[Task] Extract every line from the records below that contains the word "computer".

[Data for review]
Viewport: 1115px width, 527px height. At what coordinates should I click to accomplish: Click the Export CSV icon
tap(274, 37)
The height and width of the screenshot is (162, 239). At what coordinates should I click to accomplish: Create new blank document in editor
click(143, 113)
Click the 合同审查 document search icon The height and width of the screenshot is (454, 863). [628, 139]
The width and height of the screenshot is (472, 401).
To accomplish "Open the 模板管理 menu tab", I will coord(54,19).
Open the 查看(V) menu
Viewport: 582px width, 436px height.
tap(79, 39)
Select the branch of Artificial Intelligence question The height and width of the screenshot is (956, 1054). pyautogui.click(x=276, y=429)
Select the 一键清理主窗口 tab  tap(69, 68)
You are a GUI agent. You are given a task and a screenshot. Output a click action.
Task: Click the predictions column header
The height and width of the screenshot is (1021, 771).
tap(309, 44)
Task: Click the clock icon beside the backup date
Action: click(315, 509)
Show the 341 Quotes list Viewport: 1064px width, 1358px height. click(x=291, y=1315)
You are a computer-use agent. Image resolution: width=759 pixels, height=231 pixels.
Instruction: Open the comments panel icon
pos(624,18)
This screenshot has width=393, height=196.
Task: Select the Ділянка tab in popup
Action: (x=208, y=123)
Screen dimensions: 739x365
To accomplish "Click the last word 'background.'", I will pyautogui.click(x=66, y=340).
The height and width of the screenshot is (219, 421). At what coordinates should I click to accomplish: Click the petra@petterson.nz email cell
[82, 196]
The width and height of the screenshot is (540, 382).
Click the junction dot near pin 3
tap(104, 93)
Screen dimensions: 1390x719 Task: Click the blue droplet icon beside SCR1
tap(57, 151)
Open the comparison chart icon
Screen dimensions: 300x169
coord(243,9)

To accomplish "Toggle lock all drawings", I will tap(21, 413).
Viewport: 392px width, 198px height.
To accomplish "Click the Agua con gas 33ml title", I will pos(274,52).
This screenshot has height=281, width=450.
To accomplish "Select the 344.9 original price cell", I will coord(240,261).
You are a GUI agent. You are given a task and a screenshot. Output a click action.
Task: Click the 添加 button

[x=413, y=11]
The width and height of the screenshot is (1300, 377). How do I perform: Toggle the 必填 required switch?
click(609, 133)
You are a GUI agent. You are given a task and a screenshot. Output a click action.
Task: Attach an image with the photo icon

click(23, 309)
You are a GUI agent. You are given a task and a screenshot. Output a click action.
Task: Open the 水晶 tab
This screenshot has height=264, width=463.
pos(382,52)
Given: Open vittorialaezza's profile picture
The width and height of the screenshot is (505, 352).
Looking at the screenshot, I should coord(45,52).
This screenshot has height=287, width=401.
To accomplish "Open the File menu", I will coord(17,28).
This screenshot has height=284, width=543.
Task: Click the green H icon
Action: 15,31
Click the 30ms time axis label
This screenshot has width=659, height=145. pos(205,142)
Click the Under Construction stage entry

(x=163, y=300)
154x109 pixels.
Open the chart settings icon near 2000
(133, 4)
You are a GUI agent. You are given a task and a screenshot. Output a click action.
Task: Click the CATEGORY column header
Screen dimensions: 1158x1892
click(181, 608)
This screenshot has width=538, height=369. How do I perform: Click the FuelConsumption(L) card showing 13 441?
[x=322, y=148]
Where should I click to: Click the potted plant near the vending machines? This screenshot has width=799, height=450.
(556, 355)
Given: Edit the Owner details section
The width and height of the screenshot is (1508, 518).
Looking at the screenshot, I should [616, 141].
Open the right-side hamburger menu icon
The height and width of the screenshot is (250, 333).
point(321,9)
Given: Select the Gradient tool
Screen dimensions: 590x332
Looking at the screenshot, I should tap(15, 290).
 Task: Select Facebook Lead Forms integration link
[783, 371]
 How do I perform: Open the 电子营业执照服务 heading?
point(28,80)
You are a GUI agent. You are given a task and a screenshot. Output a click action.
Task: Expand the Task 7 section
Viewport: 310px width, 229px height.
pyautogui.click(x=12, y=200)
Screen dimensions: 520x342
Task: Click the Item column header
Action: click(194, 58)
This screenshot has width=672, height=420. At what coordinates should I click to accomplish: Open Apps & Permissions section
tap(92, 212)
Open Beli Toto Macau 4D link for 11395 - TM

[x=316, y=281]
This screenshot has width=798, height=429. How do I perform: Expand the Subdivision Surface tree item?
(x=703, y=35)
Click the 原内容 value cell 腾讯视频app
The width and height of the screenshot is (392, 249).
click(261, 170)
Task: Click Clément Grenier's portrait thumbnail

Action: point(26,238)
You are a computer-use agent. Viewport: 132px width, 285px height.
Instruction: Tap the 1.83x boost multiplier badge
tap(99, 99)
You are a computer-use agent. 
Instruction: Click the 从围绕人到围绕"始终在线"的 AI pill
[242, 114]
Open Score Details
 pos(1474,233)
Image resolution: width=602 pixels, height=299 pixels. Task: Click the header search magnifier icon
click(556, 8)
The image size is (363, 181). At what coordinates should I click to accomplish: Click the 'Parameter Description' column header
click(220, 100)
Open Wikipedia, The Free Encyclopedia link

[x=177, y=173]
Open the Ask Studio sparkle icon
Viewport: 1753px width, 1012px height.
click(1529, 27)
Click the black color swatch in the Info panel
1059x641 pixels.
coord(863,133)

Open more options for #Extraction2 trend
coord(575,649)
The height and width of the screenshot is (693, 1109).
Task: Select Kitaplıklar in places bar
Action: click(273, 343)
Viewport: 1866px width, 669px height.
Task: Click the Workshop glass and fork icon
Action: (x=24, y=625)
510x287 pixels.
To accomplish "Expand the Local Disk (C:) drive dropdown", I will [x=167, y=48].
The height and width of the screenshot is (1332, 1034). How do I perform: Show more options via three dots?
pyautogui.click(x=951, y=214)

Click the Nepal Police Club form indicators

[Response area]
You are a computer-use agent. Image resolution: width=759 pixels, height=231 pixels.
You are a computer-use agent. Viewport: 132px width, 285px height.
You are a computer-use agent. 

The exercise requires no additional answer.